Set of tasks.
(A) Summarize the excerpt on reward activity in anorexia nervosa in two sentences.
(B) Carry the excerpt on reward activity in anorexia nervosa forward from its final sentence.

Excerpt to read.
◆ ◆ ◆ ◆

Animal studies assessing mechanisms of self-starvation under conditions of stress and diet suggest a pivotal role for the mesolimbic reward system in the maintenance of core symptoms in anorexia nervosa, which is corroborated by initial empirical evidence in human studies. The authors examined activity in the ventral striatal system in response to disease-specific stimuli in women with acute anorexia nervosa.

Method

Participants were 14 women with acute anorexia nervosa and 14 matched healthy comparison women who underwent functional magnetic resonance imaging (fMRI) during evaluation of visual stimuli depicting a female body with underweight, normal weight, and overweight canonical whole-body features according to standardized body mass indices. Participants were required to process each stimulus in a self-referring way. Ratings for each weight category were used as the control task.

◆ ◆ ◆ ◆

Data shown.
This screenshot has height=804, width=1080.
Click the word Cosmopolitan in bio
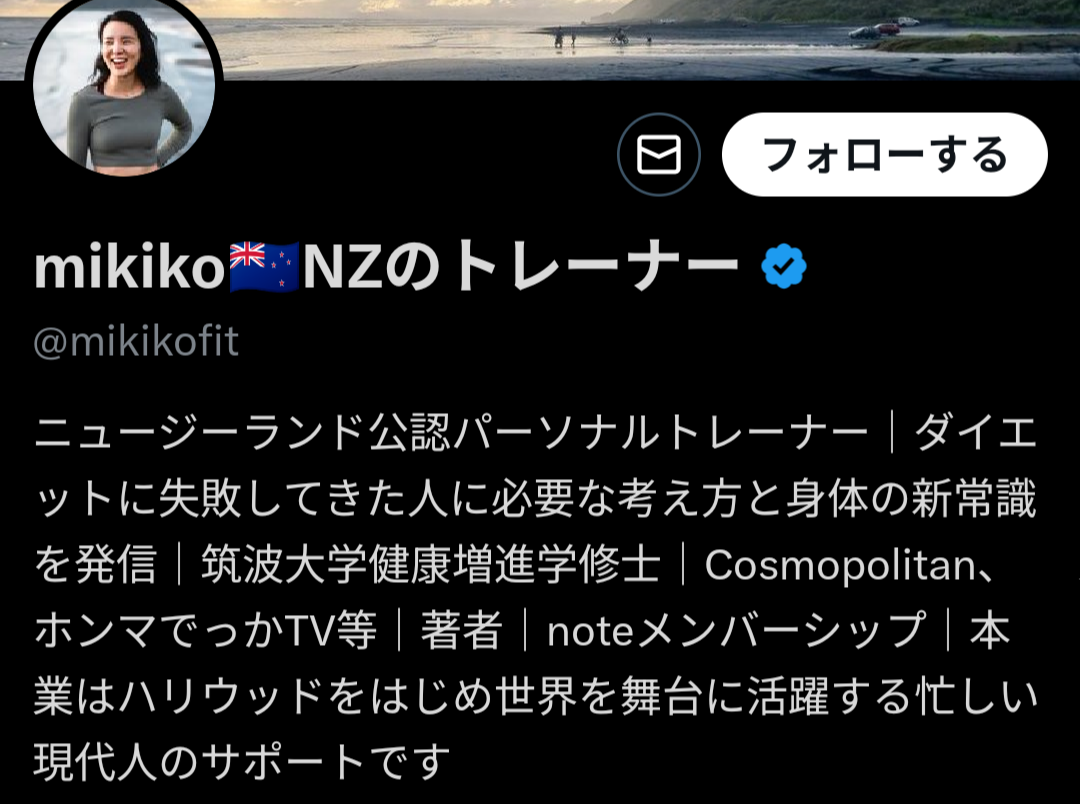[840, 566]
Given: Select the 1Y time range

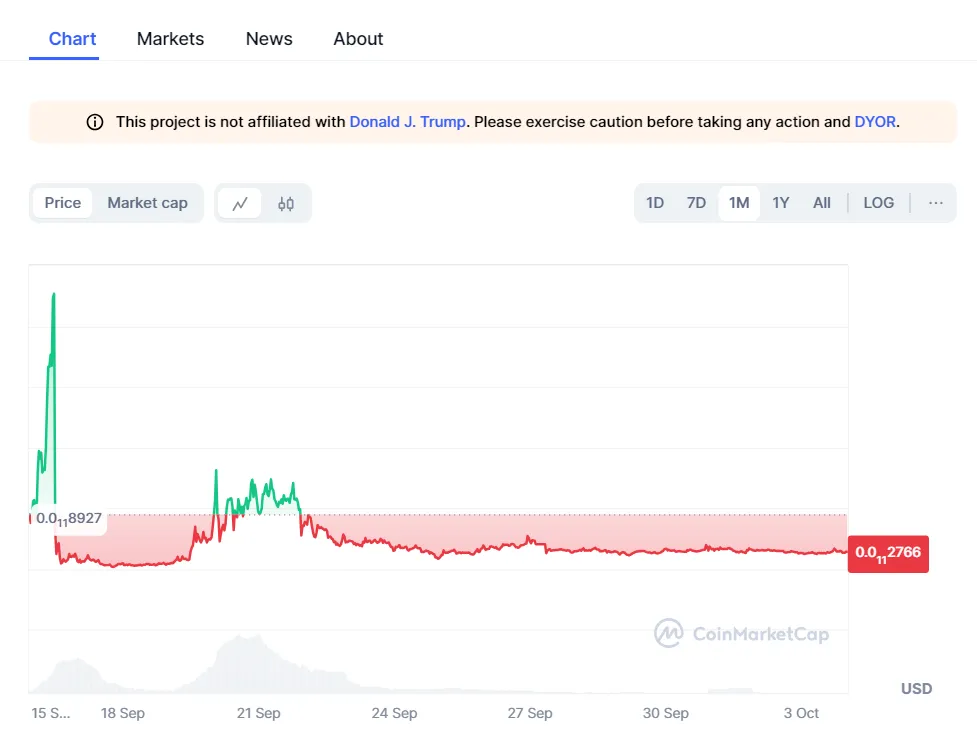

◆ ◆ ◆ ◆

Exercise results.
(A) Animal studies and early human evidence point to the mesolimbic reward system as central to maintaining core symptoms of anorexia nervosa, so the authors examined ventral striatal activity in response to disease-specific stimuli in women with acute anorexia nervosa. Fourteen women with the disorder and 14 matched healthy comparison women underwent fMRI while evaluating, in a self-referring way, images of a female body with underweight, normal-weight, and overweight features, and their ratings for each weight category served as the control task.

(B)
Results

Behaviorally, women with anorexia nervosa provided significantly higher positive ratings in response to underweight stimuli than in response to normal-weight stimuli, while healthy comparison women showed greater preference for normal-weight stimuli relative to underweight stimuli. Functionally, ventral striatal activity demonstrated a highly significant group-by-stimulus interaction for underweight and normal-weight stimuli. In women with anorexia nervosa, activation was higher during processing of underweight stimuli compared with normal-weight stimuli. The reverse pattern was observed in healthy comparison women.

Conclusions

These findings are consistent with predictions in animal studies of the pivotal role of the human reward system in anorexia nervosa and thus support theories of starvation dependence in maintenance of the disorder.